Typical mistakes: forecasting based on revenue instead of cash receipts, forgetting VAT and corporation tax timing, ignoring debtor days, treating payroll as monthly when it spans different cycles. A forecast that doesn't miss any of those is the foundation for everything downstream.
Bank loans vs alternative finance
SME funding sources 2026
| Source | Typical amount | Cost | Best for |
|---|---|---|---|
| High street bank term loan | £25k-£500k | 5-9% APR | Established businesses, asset-backed |
| Recovery Loan Scheme successor | £25k-£2m | 6-12% APR | Trading recovery, government-backed |
| Alternative lenders (Funding Circle, iwoca) | £10k-£500k | 8-14% APR | Faster decisions, weaker credit profiles |
| Invoice finance | Up to 90% of invoice book | 1-3% per invoice | Slow-paying B2B customer base |
| Asset finance | Up to 100% of asset value | 4-9% APR | Equipment, vehicles, plant |
| EIS/SEIS investment | £100k-£5m | Equity dilution | High-growth Ltds with EIS/SEIS-qualifying activity |
| Crowdfunding (debt or equity) | £10k-£500k | Variable + platform fees | Consumer-facing brands with audience |
Invoice factoring and discounting
For SMEs with a strong invoice book and long debtor days, invoice finance unlocks working capital:
- Invoice discounting: lender advances 80-90% of invoice value on issuance; SME continues to manage credit control; lender repaid when customer pays.

_PROBLEMS TO SOLVE_.
A) In the SME funding passage, what share of invoice value does the lender advance under invoice discounting?
B) Write out the stretch of the SME funding passage from "Typical mistakes: forecasting" through "for everything downstream.", swapping "payroll" for "wages".

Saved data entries
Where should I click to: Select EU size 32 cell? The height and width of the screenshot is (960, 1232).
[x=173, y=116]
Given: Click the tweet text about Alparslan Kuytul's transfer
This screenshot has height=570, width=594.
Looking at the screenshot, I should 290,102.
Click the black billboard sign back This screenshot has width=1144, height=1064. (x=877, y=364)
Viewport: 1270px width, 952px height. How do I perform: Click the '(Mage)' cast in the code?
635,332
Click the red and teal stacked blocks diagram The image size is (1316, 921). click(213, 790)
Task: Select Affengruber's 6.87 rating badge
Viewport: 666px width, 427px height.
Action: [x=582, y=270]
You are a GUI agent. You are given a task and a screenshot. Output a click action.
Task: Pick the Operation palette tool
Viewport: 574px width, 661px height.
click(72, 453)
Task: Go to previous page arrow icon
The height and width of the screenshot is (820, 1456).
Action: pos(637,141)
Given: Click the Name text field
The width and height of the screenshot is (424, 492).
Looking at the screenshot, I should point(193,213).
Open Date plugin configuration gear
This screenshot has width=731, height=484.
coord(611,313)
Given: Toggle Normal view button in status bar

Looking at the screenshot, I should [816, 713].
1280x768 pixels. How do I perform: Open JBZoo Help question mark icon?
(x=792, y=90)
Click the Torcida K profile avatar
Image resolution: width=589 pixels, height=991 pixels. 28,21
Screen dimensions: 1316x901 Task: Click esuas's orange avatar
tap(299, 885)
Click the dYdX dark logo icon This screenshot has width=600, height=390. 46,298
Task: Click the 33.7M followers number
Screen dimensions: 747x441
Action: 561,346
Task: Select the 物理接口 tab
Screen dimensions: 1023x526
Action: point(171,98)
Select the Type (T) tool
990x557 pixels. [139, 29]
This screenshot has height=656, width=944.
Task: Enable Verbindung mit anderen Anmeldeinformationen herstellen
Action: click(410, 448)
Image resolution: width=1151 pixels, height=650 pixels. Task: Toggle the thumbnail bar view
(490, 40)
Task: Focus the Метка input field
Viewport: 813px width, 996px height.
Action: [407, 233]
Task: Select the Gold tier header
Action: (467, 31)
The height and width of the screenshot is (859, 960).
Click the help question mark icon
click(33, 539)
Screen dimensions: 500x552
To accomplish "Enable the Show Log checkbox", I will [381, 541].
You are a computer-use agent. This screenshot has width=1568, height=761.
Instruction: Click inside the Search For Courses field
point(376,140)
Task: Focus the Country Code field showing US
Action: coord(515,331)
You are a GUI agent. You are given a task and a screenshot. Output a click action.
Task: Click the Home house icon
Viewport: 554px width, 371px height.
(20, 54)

_WRITTEN RESPONSES_.
A) 80-90% of invoice value, advanced on issuance.

B)
Typical mistakes: forecasting based on revenue instead of cash receipts, forgetting VAT and corporation tax timing, ignoring debtor days, treating wages as monthly when it spans different cycles. A forecast that doesn't miss any of those is the foundation for everything downstream.